» **TO DO**: Exactly as written, give back every record below.
○ ○ ○
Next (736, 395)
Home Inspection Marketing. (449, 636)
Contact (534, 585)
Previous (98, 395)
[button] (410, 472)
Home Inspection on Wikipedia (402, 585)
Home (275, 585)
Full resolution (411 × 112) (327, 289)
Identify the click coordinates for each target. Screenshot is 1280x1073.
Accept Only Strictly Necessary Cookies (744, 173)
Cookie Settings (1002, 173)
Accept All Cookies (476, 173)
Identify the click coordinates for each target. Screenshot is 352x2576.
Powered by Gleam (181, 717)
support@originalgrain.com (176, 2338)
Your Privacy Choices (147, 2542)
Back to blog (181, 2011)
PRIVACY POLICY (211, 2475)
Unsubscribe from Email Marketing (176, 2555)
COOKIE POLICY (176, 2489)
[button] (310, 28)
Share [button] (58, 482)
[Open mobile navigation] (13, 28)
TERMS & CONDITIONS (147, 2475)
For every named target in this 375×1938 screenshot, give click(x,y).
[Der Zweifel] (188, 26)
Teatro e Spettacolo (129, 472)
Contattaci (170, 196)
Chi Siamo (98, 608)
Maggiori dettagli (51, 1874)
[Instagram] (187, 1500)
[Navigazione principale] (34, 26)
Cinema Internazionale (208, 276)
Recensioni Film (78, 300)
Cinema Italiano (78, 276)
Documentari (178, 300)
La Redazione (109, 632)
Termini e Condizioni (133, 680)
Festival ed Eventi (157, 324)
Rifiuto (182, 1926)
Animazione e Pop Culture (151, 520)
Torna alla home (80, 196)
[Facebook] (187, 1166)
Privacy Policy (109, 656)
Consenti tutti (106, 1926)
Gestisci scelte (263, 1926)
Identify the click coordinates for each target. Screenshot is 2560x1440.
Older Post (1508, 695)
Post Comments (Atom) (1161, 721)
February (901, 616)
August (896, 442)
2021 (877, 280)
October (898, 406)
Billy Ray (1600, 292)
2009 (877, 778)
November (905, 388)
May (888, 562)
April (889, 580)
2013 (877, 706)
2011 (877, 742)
○ ○ ○
» **RESULT FOR THIS TASK**:
Next (736, 395)
Home Inspection Marketing. (449, 636)
Contact (534, 585)
Previous (98, 395)
[button] (410, 472)
Home Inspection on Wikipedia (402, 585)
Home (275, 585)
Full resolution (411 × 112) (327, 289)
Identify the click coordinates for each target. Screenshot is 1280x1073.
Accept Only Strictly Necessary Cookies (744, 173)
Cookie Settings (1002, 173)
Accept All Cookies (476, 173)
Identify the click coordinates for each target. Screenshot is 352x2576.
Powered by Gleam (181, 717)
support@originalgrain.com (176, 2338)
Your Privacy Choices (147, 2542)
Back to blog (181, 2011)
PRIVACY POLICY (211, 2475)
Unsubscribe from Email Marketing (176, 2555)
COOKIE POLICY (176, 2489)
[button] (310, 28)
Share [button] (58, 482)
[Open mobile navigation] (13, 28)
TERMS & CONDITIONS (147, 2475)
For every named target in this 375×1938 screenshot, give click(x,y).
[Der Zweifel] (188, 26)
Teatro e Spettacolo (129, 472)
Contattaci (170, 196)
Chi Siamo (98, 608)
Maggiori dettagli (51, 1874)
[Instagram] (187, 1500)
[Navigazione principale] (34, 26)
Cinema Internazionale (208, 276)
Recensioni Film (78, 300)
Cinema Italiano (78, 276)
Documentari (178, 300)
La Redazione (109, 632)
Termini e Condizioni (133, 680)
Festival ed Eventi (157, 324)
Rifiuto (182, 1926)
Animazione e Pop Culture (151, 520)
Torna alla home (80, 196)
[Facebook] (187, 1166)
Privacy Policy (109, 656)
Consenti tutti (106, 1926)
Gestisci scelte (263, 1926)
Identify the click coordinates for each target. Screenshot is 2560x1440.
Older Post (1508, 695)
Post Comments (Atom) (1161, 721)
February (901, 616)
August (896, 442)
2021 (877, 280)
October (898, 406)
Billy Ray (1600, 292)
2009 (877, 778)
November (905, 388)
May (888, 562)
April (889, 580)
2013 (877, 706)
2011 (877, 742)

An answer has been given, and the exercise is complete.